Als Analyst oder Associate in einer Investmentbank sehr viel zu arbeiten, galt lange als eine Art Ritus: Altgediente Banker mussten es, als sie jung waren. Junge Banker müssen es jetzt und in ein paar Jahren werden die heutigen Jung-Banker das Gleiche von der nächsten Generation erwarten.

David Solomon, CEO von Goldman Sachs, hat seinen Berufsweg nicht als Investmentbanker begonnen: Seine erste Station absolvierte er als Verkäufer von Schrottanleihen bei Drexel Burnham, dem Anleihehaus mit dem „Hobbes‘schen Managementstil“, das 1990 den Bach runter ging. Doch: Solomons Kollegen bei Drexel – denen es nach eigener Aussage einzig und allein ums Geld ging – waren Verfechter von strikten Arbeitszeiten. „Der Arbeitstag ging um Punkt 5 Uhr los, und nicht eine Minute später. Man kam zwischen 4:30 und 5 Uhr ins Büro und richtete sich ein“, berichtete ein früherer Mitarbeiter des Drexel-Kapitalmarktteams vor fünf Jahren im Gespräch mit Bloomberg.

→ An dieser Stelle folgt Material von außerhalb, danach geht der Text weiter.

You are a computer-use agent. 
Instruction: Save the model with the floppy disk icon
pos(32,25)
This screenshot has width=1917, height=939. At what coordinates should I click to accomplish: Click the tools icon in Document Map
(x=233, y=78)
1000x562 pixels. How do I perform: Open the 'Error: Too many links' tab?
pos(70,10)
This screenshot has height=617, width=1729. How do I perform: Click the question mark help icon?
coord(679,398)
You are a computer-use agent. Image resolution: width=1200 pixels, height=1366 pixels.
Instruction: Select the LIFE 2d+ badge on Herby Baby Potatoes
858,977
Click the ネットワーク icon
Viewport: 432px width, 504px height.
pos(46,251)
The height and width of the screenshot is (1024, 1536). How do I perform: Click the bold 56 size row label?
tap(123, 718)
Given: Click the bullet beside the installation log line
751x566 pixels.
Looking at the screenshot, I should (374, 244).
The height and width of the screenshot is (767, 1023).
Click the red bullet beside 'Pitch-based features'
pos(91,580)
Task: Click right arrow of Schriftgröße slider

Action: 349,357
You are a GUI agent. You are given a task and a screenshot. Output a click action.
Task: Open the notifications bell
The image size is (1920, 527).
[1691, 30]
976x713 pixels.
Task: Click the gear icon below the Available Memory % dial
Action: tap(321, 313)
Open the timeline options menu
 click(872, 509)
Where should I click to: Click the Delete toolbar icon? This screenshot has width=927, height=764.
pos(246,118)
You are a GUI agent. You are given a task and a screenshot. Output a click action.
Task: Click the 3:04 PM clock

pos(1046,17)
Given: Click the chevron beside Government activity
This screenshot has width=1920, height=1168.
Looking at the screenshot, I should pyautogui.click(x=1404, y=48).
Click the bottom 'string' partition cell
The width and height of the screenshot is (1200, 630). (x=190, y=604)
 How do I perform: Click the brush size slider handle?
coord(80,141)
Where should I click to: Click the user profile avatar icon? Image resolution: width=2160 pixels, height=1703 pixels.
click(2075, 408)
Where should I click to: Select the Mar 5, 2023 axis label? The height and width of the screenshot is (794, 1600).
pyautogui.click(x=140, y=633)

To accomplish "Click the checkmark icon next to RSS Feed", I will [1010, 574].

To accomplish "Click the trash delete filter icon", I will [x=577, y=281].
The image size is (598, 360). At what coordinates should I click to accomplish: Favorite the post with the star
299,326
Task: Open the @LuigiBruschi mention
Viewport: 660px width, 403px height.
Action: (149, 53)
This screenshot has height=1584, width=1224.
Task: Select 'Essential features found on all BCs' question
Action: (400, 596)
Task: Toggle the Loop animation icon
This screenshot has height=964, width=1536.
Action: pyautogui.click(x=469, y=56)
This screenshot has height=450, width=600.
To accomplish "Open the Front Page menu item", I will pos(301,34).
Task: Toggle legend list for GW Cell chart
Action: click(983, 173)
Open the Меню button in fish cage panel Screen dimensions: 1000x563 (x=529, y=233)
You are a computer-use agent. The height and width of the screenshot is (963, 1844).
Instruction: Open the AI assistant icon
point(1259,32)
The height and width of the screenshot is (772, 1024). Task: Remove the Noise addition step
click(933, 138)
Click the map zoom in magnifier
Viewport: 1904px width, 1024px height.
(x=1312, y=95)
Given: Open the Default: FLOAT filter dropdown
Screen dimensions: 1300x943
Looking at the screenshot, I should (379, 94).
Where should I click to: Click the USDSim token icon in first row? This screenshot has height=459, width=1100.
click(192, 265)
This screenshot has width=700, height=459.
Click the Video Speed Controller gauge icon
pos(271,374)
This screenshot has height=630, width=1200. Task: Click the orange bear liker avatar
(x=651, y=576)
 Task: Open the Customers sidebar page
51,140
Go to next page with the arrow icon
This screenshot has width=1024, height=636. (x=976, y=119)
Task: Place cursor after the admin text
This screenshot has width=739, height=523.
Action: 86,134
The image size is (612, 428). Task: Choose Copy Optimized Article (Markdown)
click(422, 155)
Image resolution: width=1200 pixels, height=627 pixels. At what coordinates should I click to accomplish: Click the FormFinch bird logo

Vor diesem Hintergrund ist es nachvollziehbar, warum es Solomon sauer aufstösst, wenn Jung-Banker, die pandemiebedingt im Home Office sitzen und „bitte machen!“-Mails bearbeiten sollen, stattdessen zum Lunch in schicke Restaurants gehen. Nach Angaben von Bloomberg soll Solomon letztes Jahr in einem Restaurant auf den Hamptons einen Mitarbeiter angetroffen haben, der fröhlich einem anderen Tisch zuwinkte, wo ebenfalls Goldman-Sachs-Mitarbeiter beim Mittagessen sassen – und das mitten am Tag. Berichten zufolge geht dieses Erlebnis Solomon immer noch nach. Bloomberg berichtet, dass er die Anekdote regelmässig erzählt, wenn er sich über die leeren Büros bei Goldman Sachs auslässt – und die Begegnung dürfte ihn dazu bewogen haben, die Goldman-Sachs-Mitarbeiter so schnell wie möglich zurück in die Büros zu holen.

Die Goldman-Sachs-Mitarbeiter auf den Hamptons hatten vermutlich keine Ahnung, dass ihre Anwesenheit ihren CEO so nachhaltig irritieren würde. Und sie sind nicht die einzigen Junior-Banker, die die Vorteile der Arbeit im Home Office nutzen. Im Februar 2020 posteten Jung-Banker in Hongkong Fotos auf Instagram, die sie beim Wandern zeigten – und zwar während der Arbeitszeit. Ein 30-jähriger Banker aus New York hatte sich im Juni 2020 mit sieben Freunden in einem Haus in Maine eingemietet, um nach der Arbeit das Landleben zu geniessen und Rennrad fahren zu können.

Was spricht dagegen, dass Junior-Banker es sich auch mal gutgehen lassen und sich während der Pandemie auch um ihre mentale Gesundheut kümmern? Was genau Solomon an der Szene im Restaurant so auf die Palme gebracht hat, ist schwer einzuschätzen: Haben die Mitarbeiter dort mehrere Stunden zugebracht? Wurde Bier getrunken? Wurden E-Mails nicht beantwortet? Oder irgendetwas anderes getan, das sich während der Arbeit nicht gehört? Oder geht es einfach nur darum, dass ein Mittagessen ausserhalb des Schreibtisches ein Privileg ist, das Bankern am Anfang ihrer Laufbahn noch nicht zusteht?

Wie auch immer: Wenn junge Goldman-Sachs-Mitarbeiter das nächste Mal ihren CEO in einem Restaurant sehen, sollten sie versuchen, ihn zu ignorieren und hoffen, dass er sie nicht sieht, oder aber ihre Laptops auf dem Tisch ausbreiten und so tun, als würden sie gleichzeitig arbeiten. Bloomberg schreibt, dass Solomon hier mit zweierlei Mass misst: Schliesslich war er selbst ebenfalls Gast in dem Restaurant und hat ausserdem mehrfach Wochenenden auf den Bahamas verbracht. Ein Unternehmenssprecher von Goldman Sachs erklärte allerdings, dass Solomon an solchen Wochenenden „weiterhin arbeitet“ und an den darauffolgenden Montagen morgens „direkt wieder im Büro“ sei.